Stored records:
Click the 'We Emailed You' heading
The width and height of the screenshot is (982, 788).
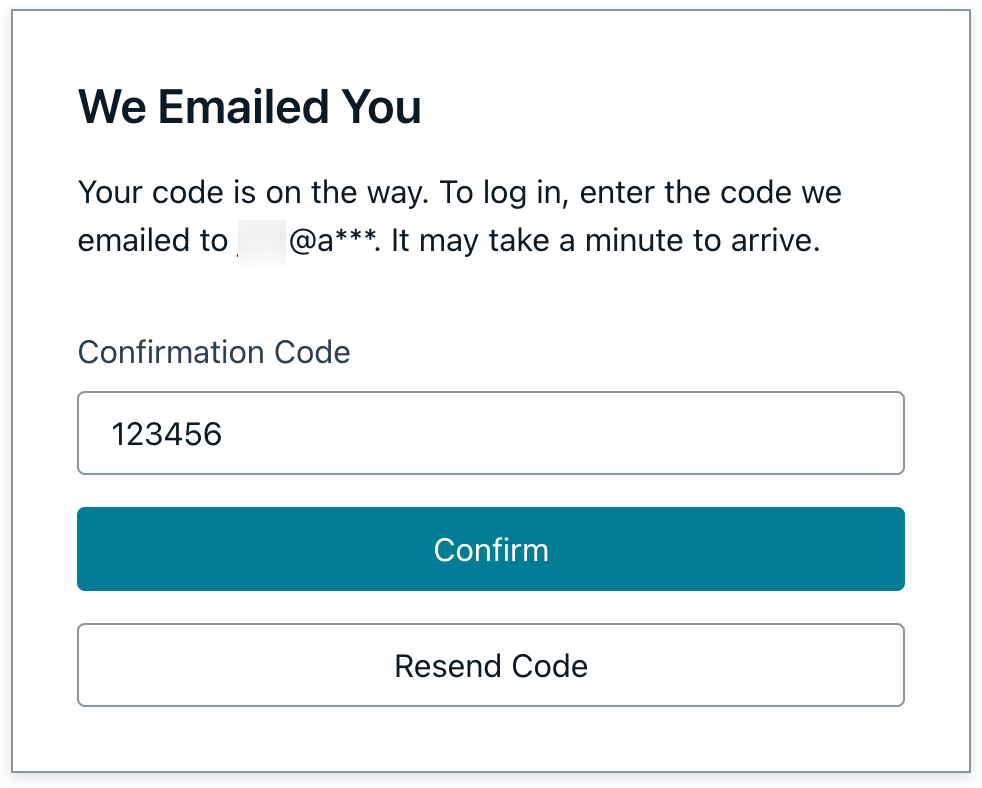pos(249,106)
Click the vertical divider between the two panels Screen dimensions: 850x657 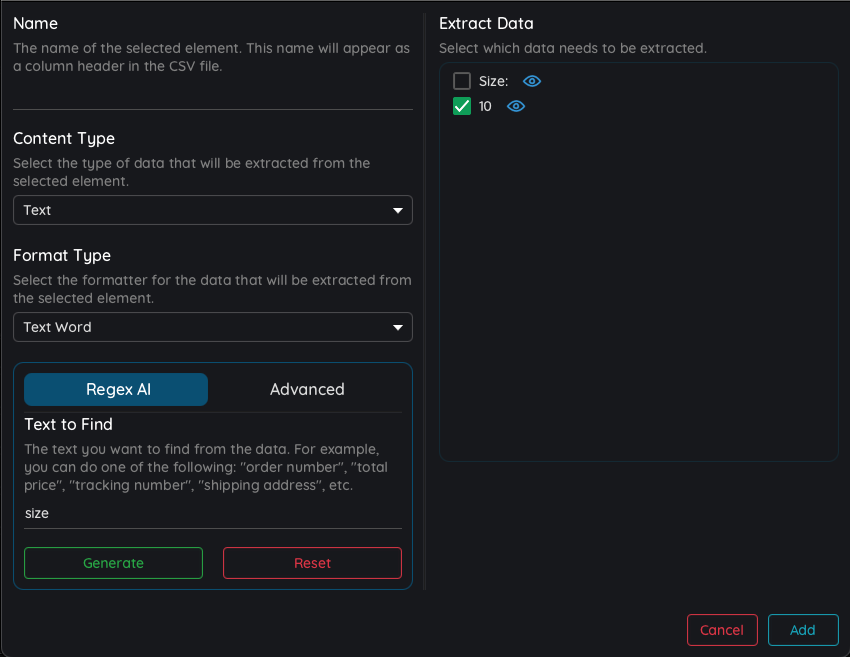coord(425,301)
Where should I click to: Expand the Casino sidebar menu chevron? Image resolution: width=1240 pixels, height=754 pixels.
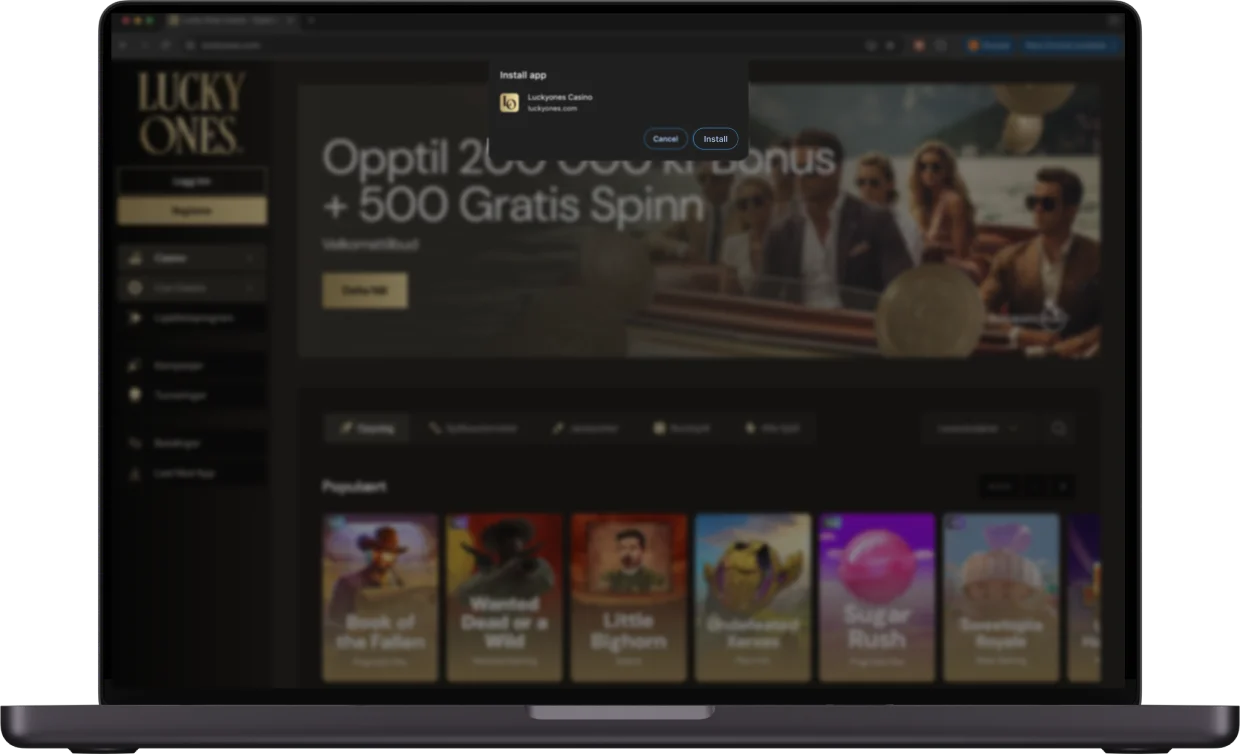(x=249, y=258)
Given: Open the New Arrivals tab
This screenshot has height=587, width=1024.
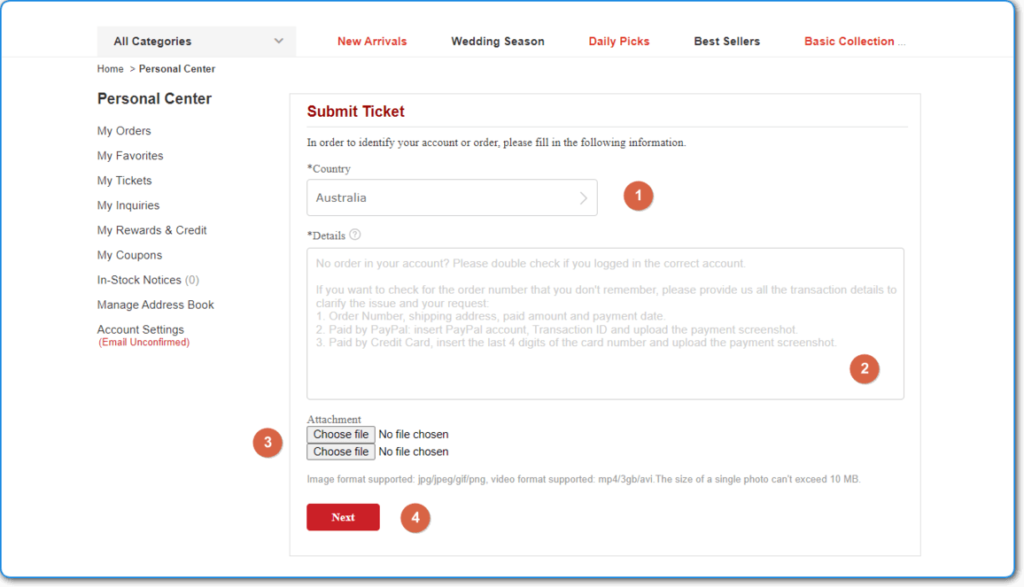Looking at the screenshot, I should click(x=372, y=41).
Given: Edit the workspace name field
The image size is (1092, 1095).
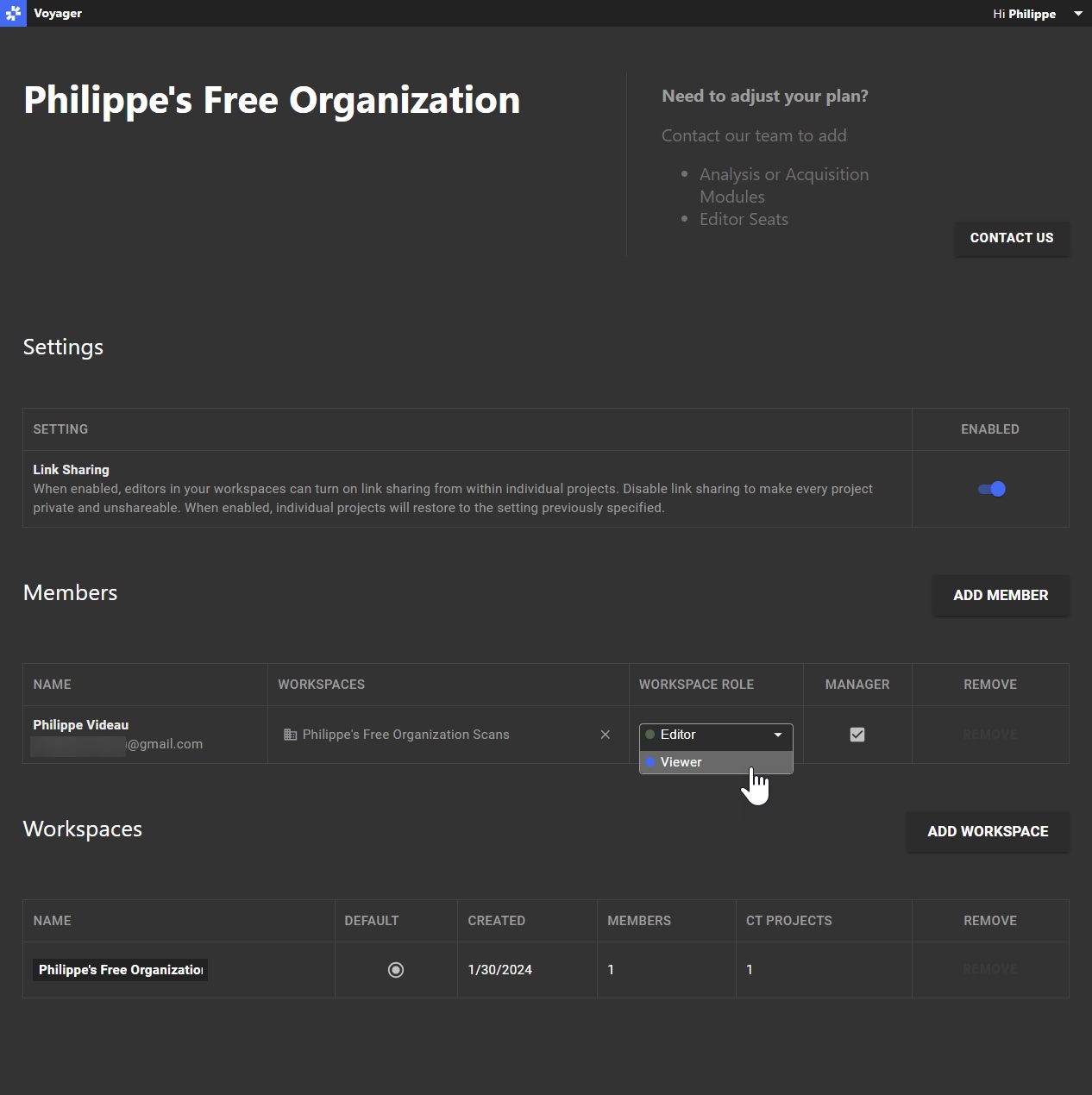Looking at the screenshot, I should [x=121, y=970].
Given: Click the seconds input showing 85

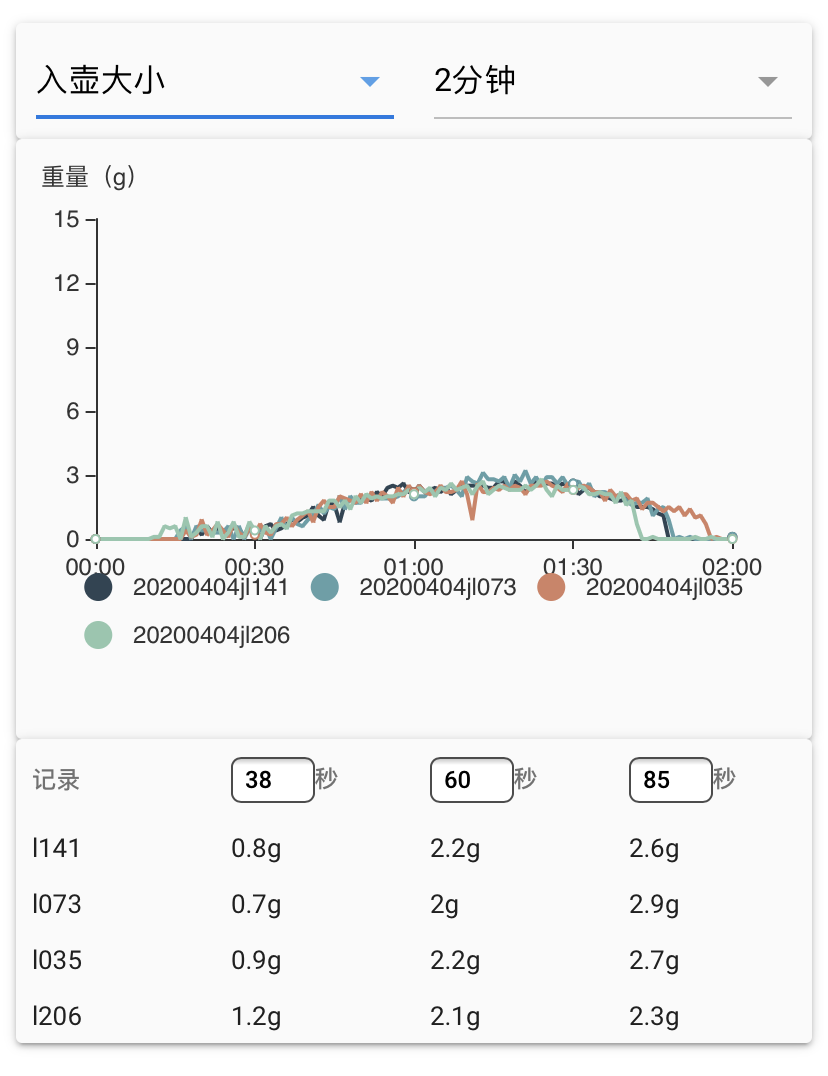Looking at the screenshot, I should [x=670, y=780].
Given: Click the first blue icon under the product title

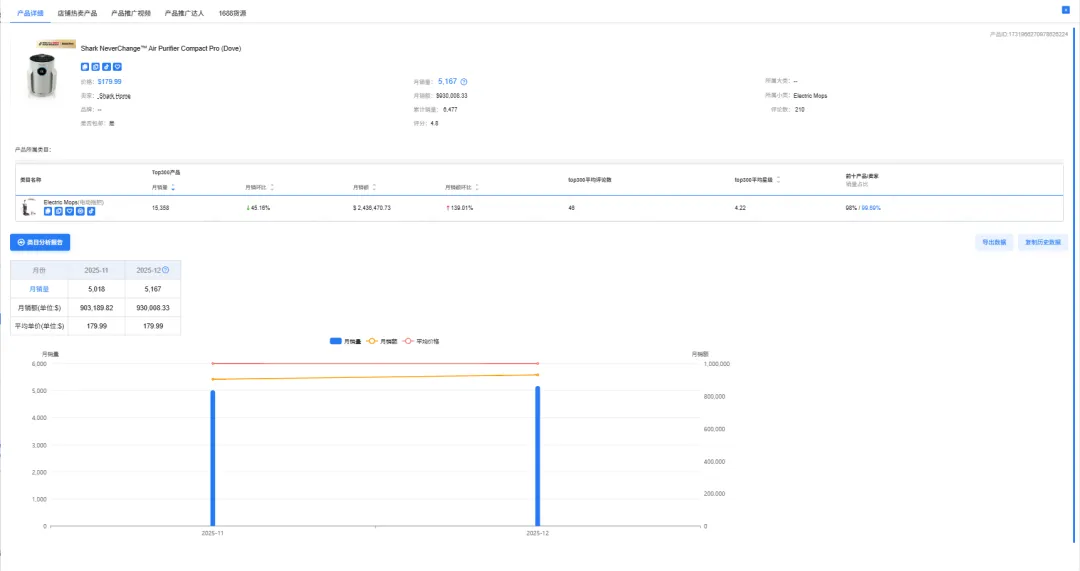Looking at the screenshot, I should coord(85,66).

(WHAT YOU WILL DO) Leaving the pictures aside, copy exactly and only the lines from the one holding "Given: Open the New Arrivals tab" through the final line of the data, both ends kept.

(COMPLETED TASK)
Given: Open the New Arrivals tab
This screenshot has height=587, width=1024.
Looking at the screenshot, I should click(x=372, y=41).
Given: Edit the workspace name field
The image size is (1092, 1095).
Looking at the screenshot, I should [x=121, y=970].
Given: Click the seconds input showing 85

Looking at the screenshot, I should [x=670, y=780].
Given: Click the first blue icon under the product title

Looking at the screenshot, I should coord(85,66).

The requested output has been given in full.